Their three-way hug was as strong as it was silent. It had only been a few hours since Eleanor had finished her riding lesson with Crow, but she thought she was never going to see her family again, and knowing that Bren and Will had come reminded her: Sometimes your siblings annoy you, but sometimes they save your life.
Then, all of a sudden, the lights in the Bohemian Club went out.
(#ulink_028ad549-398c-54b6-ac26-bf417b410096)
Eleanor, Brendan and Will turned to the great room below, where there was a faint glow.
The white candles on the long table were arranged in a figure of eight stretching from one end to the other. Hayes and Kristoff stood at the centre of the table. Beside them was an ancient record player, equipped with a rusted wind-up crank and a large metal horn. Next to it was the wooden board that Hayes had brought to the table before. Brendan and Eleanor didn’t recognise it, but Will knew it was a planchette, a board used for “automatic writing”. A pencil was stuck through its middle, and the idea was that if a spirit contacted you during a séance, you placed your hand on the board and allowed the spirit to guide you, spelling out the words it wanted to say automatically on paper below. Planchettes were forerunners to the Ouija board, which Will knew since the whole idea of speaking with spirits was very popular in his time.

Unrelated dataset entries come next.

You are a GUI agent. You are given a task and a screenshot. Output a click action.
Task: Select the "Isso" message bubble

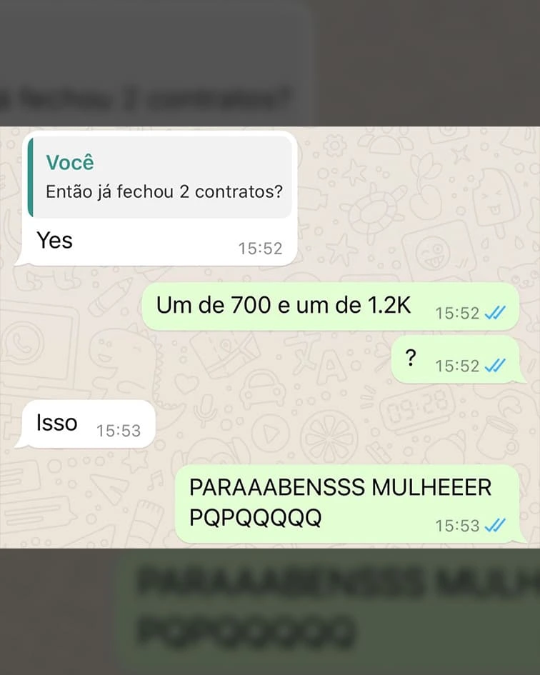(x=85, y=424)
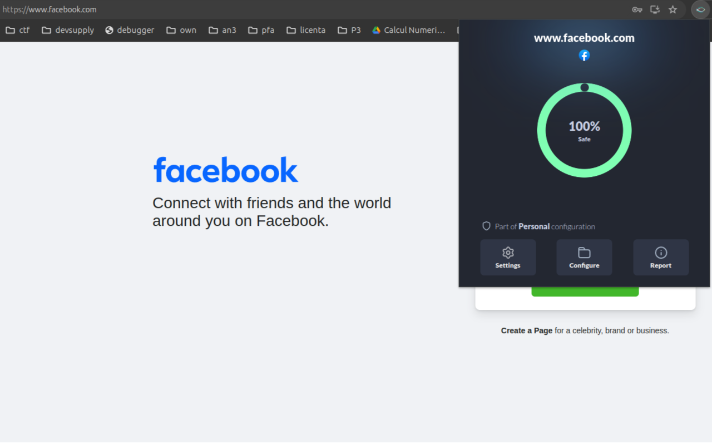The image size is (712, 445).
Task: Click the Create a Page link
Action: click(526, 330)
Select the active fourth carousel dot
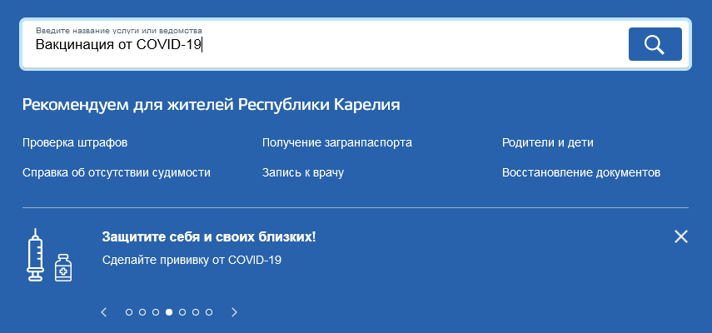The image size is (712, 333). click(x=169, y=312)
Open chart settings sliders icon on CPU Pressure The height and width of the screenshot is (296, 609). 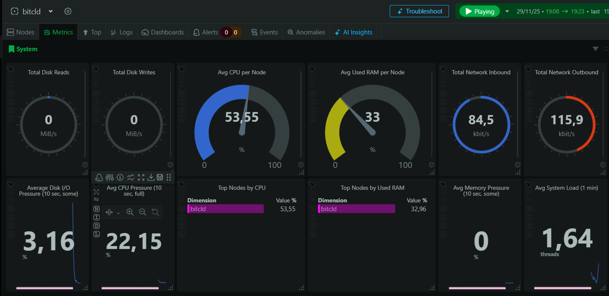[110, 177]
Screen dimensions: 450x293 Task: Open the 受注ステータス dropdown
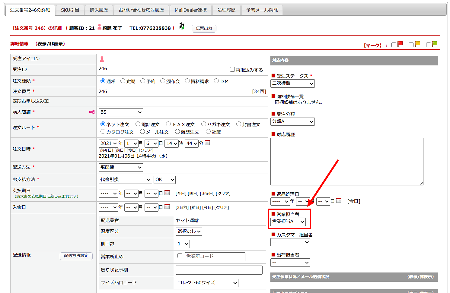point(292,83)

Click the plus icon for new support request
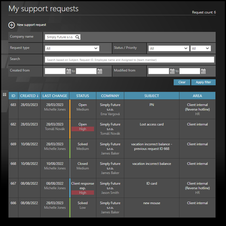tap(12, 25)
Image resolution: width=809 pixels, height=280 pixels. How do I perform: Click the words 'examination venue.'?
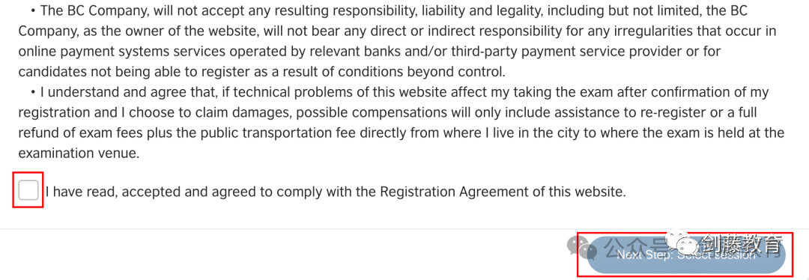(x=79, y=153)
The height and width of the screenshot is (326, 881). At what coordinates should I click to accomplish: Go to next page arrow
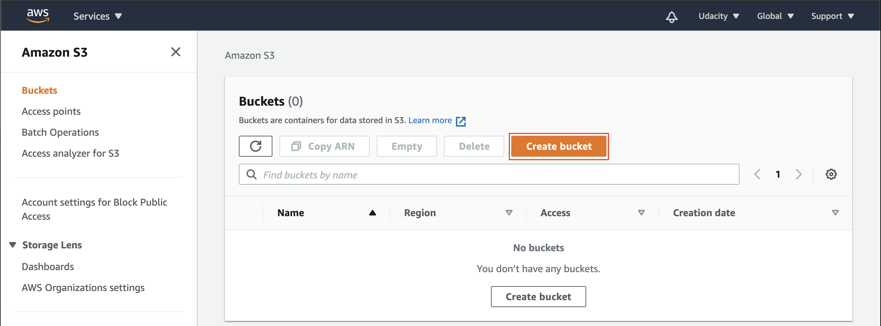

Hayes put a black vinyl record on the record player, dropped the needle and turned the crank. A squeaky, wince-inducing sound filled the room. Brendan, Eleanor and Will held their breath.
The record player let out a loud crack, and then staccato pops, signalling that music could start at any moment.
But the sound that followed wasn’t music.
It was a heartbeat – but very, very slow, as if a human heart had been slowed by a factor of fifty. It sounded like a cross between interstellar static and a giant’s footsteps. Fat Jagger’s footsteps! Eleanor thought, suddenly missing the brave and simple-minded colossus the Walkers had met in their last adventure. If only Fat Jagger were here, he would get us out of this. He was my friend.
As the slowed-down heartbeat played, a mist came out of nowhere – like the water on our car in the morning, thought Eleanor. It filled the room, from the air around Eleanor’s fingers to the space between the portraits of the old Bohemian Club members. And as it drifted around the room, the heartbeat began to get faster, just a tiny bit. Hayes and Kristoff started chanting.
“Diablo tan-tun-ka.” “Diablo tan-tun-ka.”
They reached for each other across the table. Their fingertips were just able to touch. They moved their arms back and forth in a fluid ellipse, almost as if they were dancing.
“Diablo tan-tun-ka.” “Diablo tan-tun-ka.”